III. - Sur l'obligation d'assurer la parité
entre les candidats féminins et masculins (art. 4 et 17)
A. - Les articles 4 et 17 de la loi déférée font obligation aux listes candidates aux élections régionales et à l'Assemblée de Corse d'assurer la parité entre les hommes et les femmes. Ces dispositions ont été introduites par un amendement d'origine parlementaire.
Les sénateurs, auteurs de la seconde saisine, estiment que les articles déférés méconnaissent les articles 3 de la Constitution et 6 de la Déclaration des droits de l'homme et du citoyen, tels qu'interprétés par la jurisprudence.
B. - L'état du droit en la matière résulte de la décision no 82-146 DC du 18 novembre 1982, qui a jugé contraire à la Constitution une disposition qui empêchait les listes de candidats de comporter plus de 75 % de personnes du même sexe.
En l'espèce, on peut relever que les dispositions déférées ne sont pas d'une nature strictement identique à celles en discussion en 1982. En effet, en adoptant les articles 4 et 17, le législateur a entendu non pas créer des catégories entre éligibles, mais poser les conditions d'une égalité plus réelle entre les femmes et les hommes.
Ce faisant, le législateur a entendu mettre en oeuvre le principe posé par le troisième alinéa du Préambule de la Constitution de 1946, qui prévoit que « la loi garantit à la femme, dans tous les domaines, des droits égaux à ceux de l'homme ». Le législateur a ainsi entendu donner, en matière politique, un contenu à un principe affirmé depuis plus de cinquante ans par le constituant, mais dont l'application est restée de peu d'effet, si l'on observe la proportion des mandats détenus respectivement par les hommes et par les femmes dans les assemblées politiques et les organes délibérants des collectivités locales. Il en ressort que la proportion des mandats exercés par des femmes est parmi les plus faibles de l'Union européenne.
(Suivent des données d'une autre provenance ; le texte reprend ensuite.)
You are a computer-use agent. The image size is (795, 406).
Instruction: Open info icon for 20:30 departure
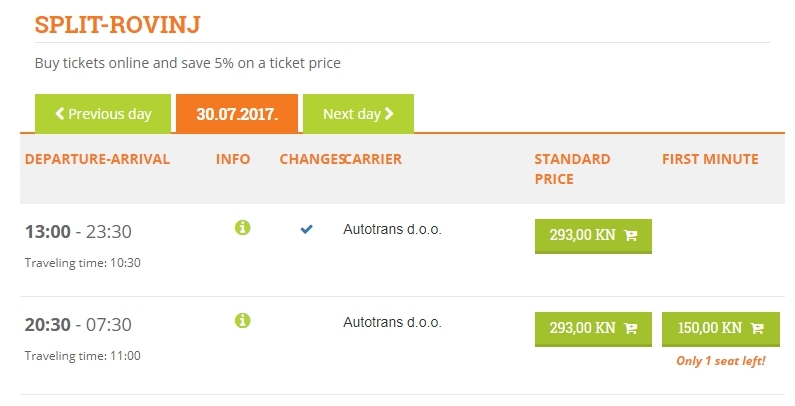click(x=242, y=320)
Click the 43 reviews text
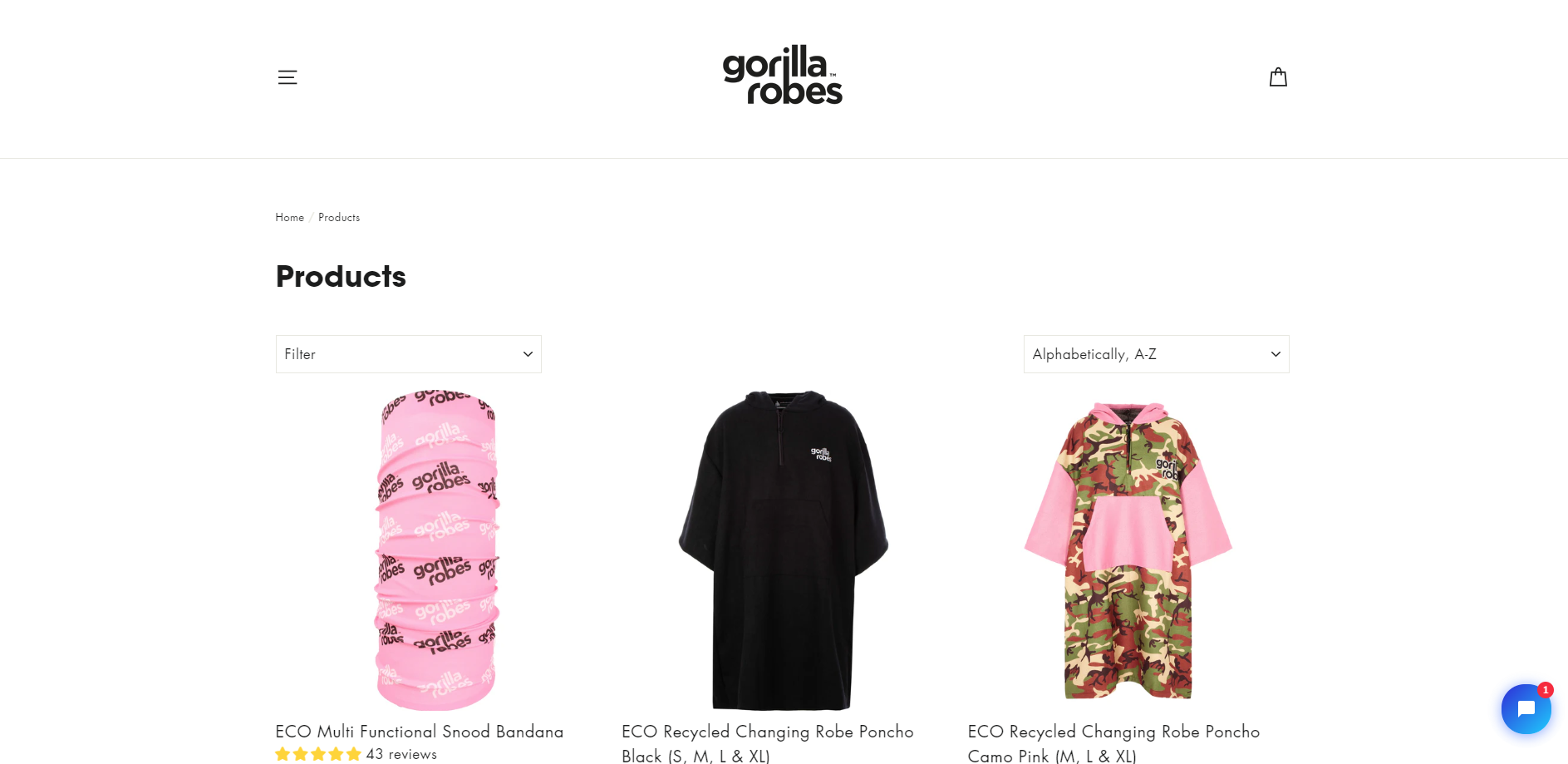The height and width of the screenshot is (764, 1568). (401, 754)
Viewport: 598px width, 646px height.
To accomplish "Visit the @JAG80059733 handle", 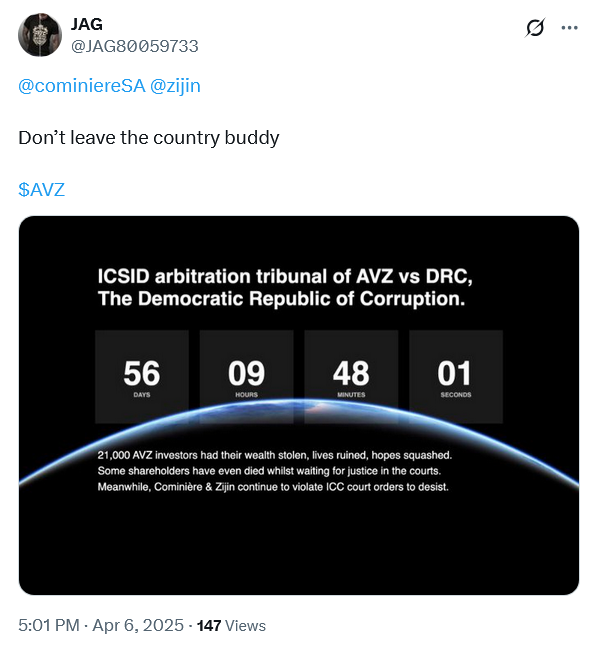I will click(x=135, y=46).
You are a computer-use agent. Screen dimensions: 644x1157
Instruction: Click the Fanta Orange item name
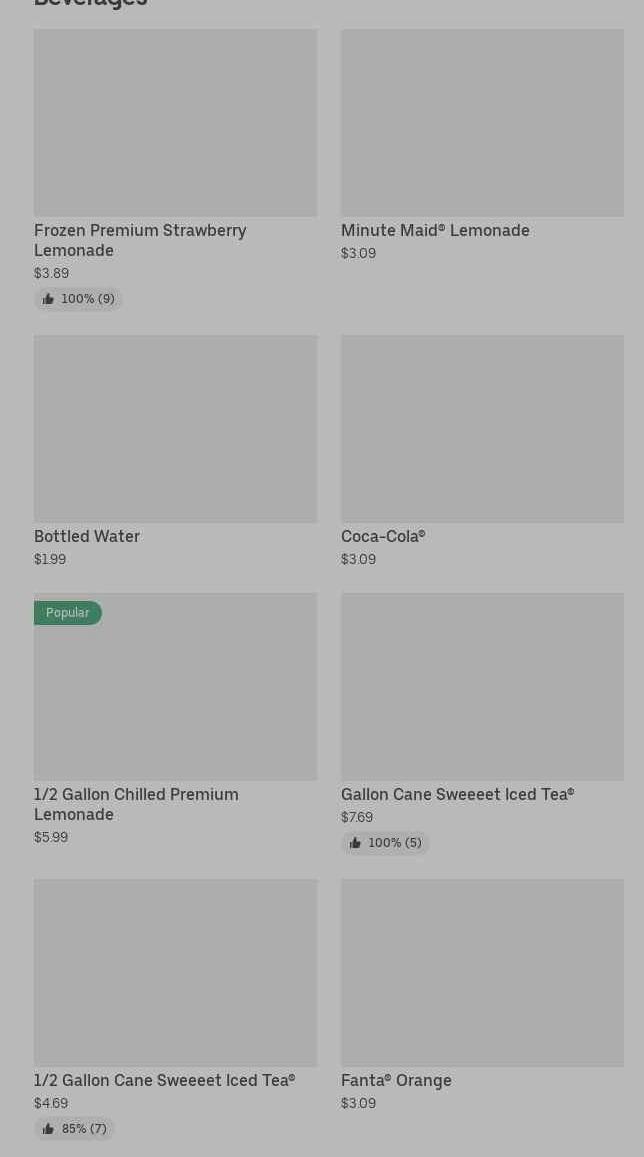(x=396, y=1080)
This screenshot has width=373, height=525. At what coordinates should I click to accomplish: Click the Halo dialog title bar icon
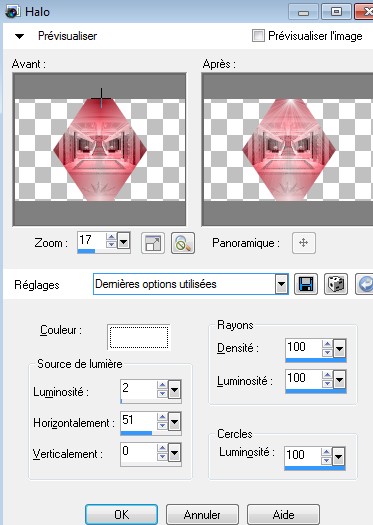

En ce qui concerne plus particulièrement les élections régionales, on note que les femmes représentent, en 1998, moins de 37 % des candidatures, et à peine le quart des élus.
Il appartiendra au Conseil constitutionnel d'apprécier si cette initiative se heurte aux mêmes obstacles constitutionnels que le dispositif qui était en cause en 1982.